What are the potential complications?
Initially, HAR was the largest concern for ABOi KT, but is not major concern with the use of current desensitization protocols . Antibody-mediated hemolysis and delayed antibody-mediated rejection are potential complications. Therefore, post-transplant monitoring of AB antibody titers is usually recommended. Of note, however, in the setting of ABOi KT, peritubular capillary C4d deposition alone is not diagnostic as this can be observed even in 80% of fully functioning grafts, called “accommodation”, the mechanism of which is not fully understood.

How good are the long-term outcomes of transplants crossing an ABO barrier? 

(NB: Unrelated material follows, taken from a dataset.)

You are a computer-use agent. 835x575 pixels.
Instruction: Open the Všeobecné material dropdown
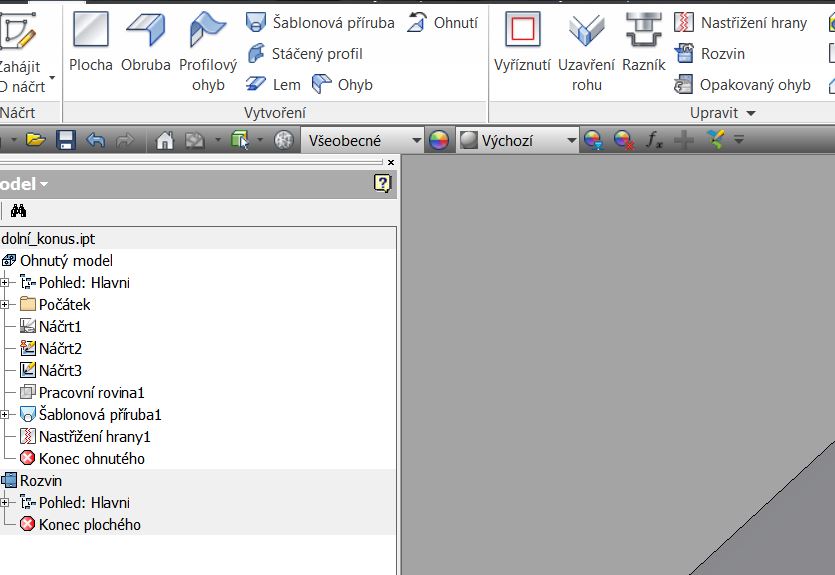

Reports showed long-term graft survival of ABO-incompatible renal transplants are the same as those of ABO-matched transplants. One report from Japan showed that the overall patient survival rate was 97% for the first year and 95%, 93% and 90% for 3, 5 and 9 years after surgery, respectively. The 1-year graft survival rate was 93%, and that for 3, 5 and 9 years was 89%, 84%, and 72%, respectively. Of note, Montgomery et al.  reported no difference in long-term patient survival but suggested more graft loss in the first 14 days after transplantation.

Going back to our case, the patient went through plasmapheresis and two doses of rituximab injections (150 mg/m2, on POD #-14 and -1) as a pre-conditioning regimen. This was followed by a successful ABOi KT using Basiliximab as induction therapy, FK/MMF/Prednisone as maintenance regimen with excellent graft function months after transplant.